A Wicked, Wicked, World

If I’m being honest, I wasn’t sure what to expect when signing up for Wicked Problems. For sure it wasn’t what I’ve been given, I think this class is as necessary for every major and not just DHM. So far this class has reminded me of a lot of things I’ve forgotten over the years when it comes to sustainability and how there’s a few ways I need to change. When I was in high school I first learned about sustainability, it was in the regard of basic sustainability like reducing, reusing, and recycling, and now some of the same topics I re learned and gained even more knowledge especially when it comes to clothes.

Moving on to what this class is all about; Wicked Problems, which have a few different ways to describe- a problem whose social complexity means it has no determinable stopping point. Wicked problems also has 6 characteristics that make them hard to solve; vague problem definitions, variable solutions, solutions have no end point, solutions prose irreversible effects, solutions require unique approaches, urgent. There are many wicked problems I’ve learned in the first two weeks, and I’m super intrigued to see what else I learn and maybe one day help solve problems.

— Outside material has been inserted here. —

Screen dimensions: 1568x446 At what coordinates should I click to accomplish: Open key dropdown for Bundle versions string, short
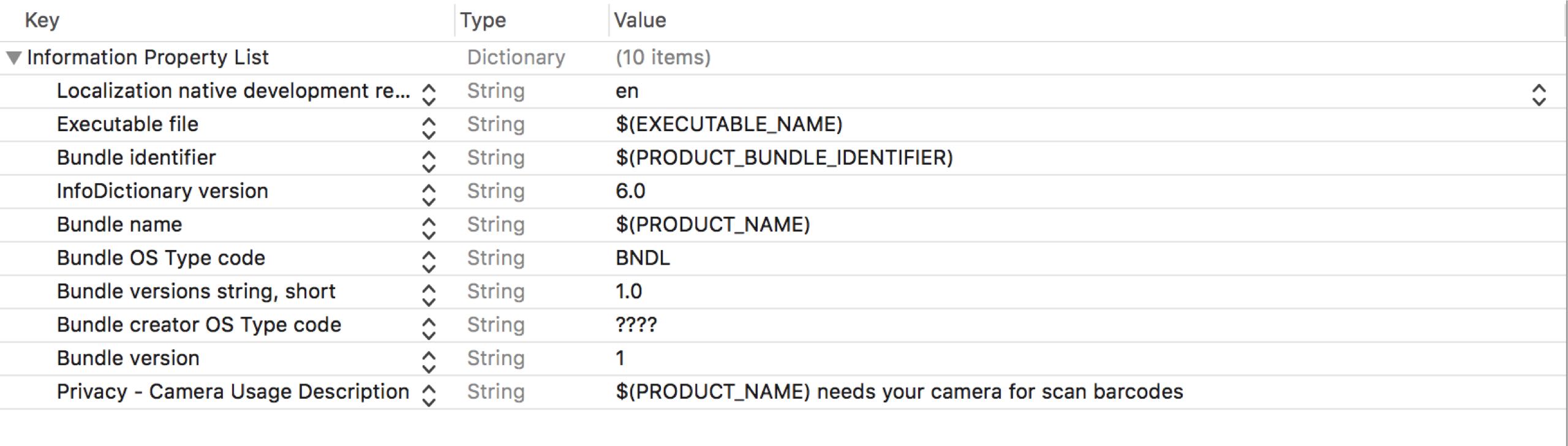pyautogui.click(x=429, y=295)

An assignment we did for wicked problems was reading about Easter Island, which was so very interesting. Basically we learned that Easter Island ran out of resources, also they didn’t have particular laws in place, which is necessary. We can relate this back to our generation now especially with greed, they ran out of resources because greed was the top thing happening back then, and today there’s so much greed around everything. If there’s not laws or more regulations put in place were going to have trouble not only with waste but also things such as climate change. These problems are huge and need more and more attention as the worse they get.